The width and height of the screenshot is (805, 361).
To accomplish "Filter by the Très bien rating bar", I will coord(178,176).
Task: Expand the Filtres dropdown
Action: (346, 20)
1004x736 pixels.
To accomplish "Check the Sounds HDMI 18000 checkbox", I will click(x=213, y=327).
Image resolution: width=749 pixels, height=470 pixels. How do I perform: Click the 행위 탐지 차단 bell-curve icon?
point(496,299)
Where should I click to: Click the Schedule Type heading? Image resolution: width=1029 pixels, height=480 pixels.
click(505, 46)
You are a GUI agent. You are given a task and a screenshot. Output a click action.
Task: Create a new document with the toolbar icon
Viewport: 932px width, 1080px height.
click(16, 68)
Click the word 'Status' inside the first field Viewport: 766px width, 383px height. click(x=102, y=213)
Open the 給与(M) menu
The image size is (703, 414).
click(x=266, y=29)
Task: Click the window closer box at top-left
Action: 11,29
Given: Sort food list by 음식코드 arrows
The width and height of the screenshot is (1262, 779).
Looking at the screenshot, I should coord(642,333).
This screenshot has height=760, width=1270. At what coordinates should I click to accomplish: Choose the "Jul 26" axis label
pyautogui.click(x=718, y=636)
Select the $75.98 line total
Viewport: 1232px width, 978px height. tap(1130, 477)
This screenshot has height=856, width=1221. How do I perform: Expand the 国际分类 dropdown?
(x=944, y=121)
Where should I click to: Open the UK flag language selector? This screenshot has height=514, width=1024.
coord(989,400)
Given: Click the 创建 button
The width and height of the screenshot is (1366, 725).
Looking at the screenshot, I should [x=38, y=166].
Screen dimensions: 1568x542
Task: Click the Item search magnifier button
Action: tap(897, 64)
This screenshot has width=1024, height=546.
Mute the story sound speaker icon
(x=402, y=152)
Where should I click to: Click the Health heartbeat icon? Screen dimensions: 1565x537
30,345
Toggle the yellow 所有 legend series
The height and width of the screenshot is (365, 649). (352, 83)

Your task
Transcribe the listing shown above in full and without change.

Response to this exercise
The width and height of the screenshot is (805, 361).
To accomplish "Filter by the Très bien rating bar", I will coord(178,176).
Task: Expand the Filtres dropdown
Action: (346, 20)
1004x736 pixels.
To accomplish "Check the Sounds HDMI 18000 checkbox", I will click(x=213, y=327).
Image resolution: width=749 pixels, height=470 pixels. How do I perform: Click the 행위 탐지 차단 bell-curve icon?
point(496,299)
Where should I click to: Click the Schedule Type heading? Image resolution: width=1029 pixels, height=480 pixels.
click(505, 46)
You are a GUI agent. You are given a task and a screenshot. Output a click action.
Task: Create a new document with the toolbar icon
Viewport: 932px width, 1080px height.
click(16, 68)
Click the word 'Status' inside the first field Viewport: 766px width, 383px height. click(x=102, y=213)
Open the 給与(M) menu
The image size is (703, 414).
click(x=266, y=29)
Task: Click the window closer box at top-left
Action: 11,29
Given: Sort food list by 음식코드 arrows
The width and height of the screenshot is (1262, 779).
Looking at the screenshot, I should coord(642,333).
This screenshot has height=760, width=1270. At what coordinates should I click to accomplish: Choose the "Jul 26" axis label
pyautogui.click(x=718, y=636)
Select the $75.98 line total
Viewport: 1232px width, 978px height. tap(1130, 477)
This screenshot has height=856, width=1221. How do I perform: Expand the 国际分类 dropdown?
(x=944, y=121)
Where should I click to: Open the UK flag language selector? This screenshot has height=514, width=1024.
coord(989,400)
Given: Click the 创建 button
The width and height of the screenshot is (1366, 725).
Looking at the screenshot, I should [x=38, y=166].
Screen dimensions: 1568x542
Task: Click the Item search magnifier button
Action: tap(897, 64)
This screenshot has width=1024, height=546.
Mute the story sound speaker icon
(x=402, y=152)
Where should I click to: Click the Health heartbeat icon? Screen dimensions: 1565x537
30,345
Toggle the yellow 所有 legend series
The height and width of the screenshot is (365, 649). (352, 83)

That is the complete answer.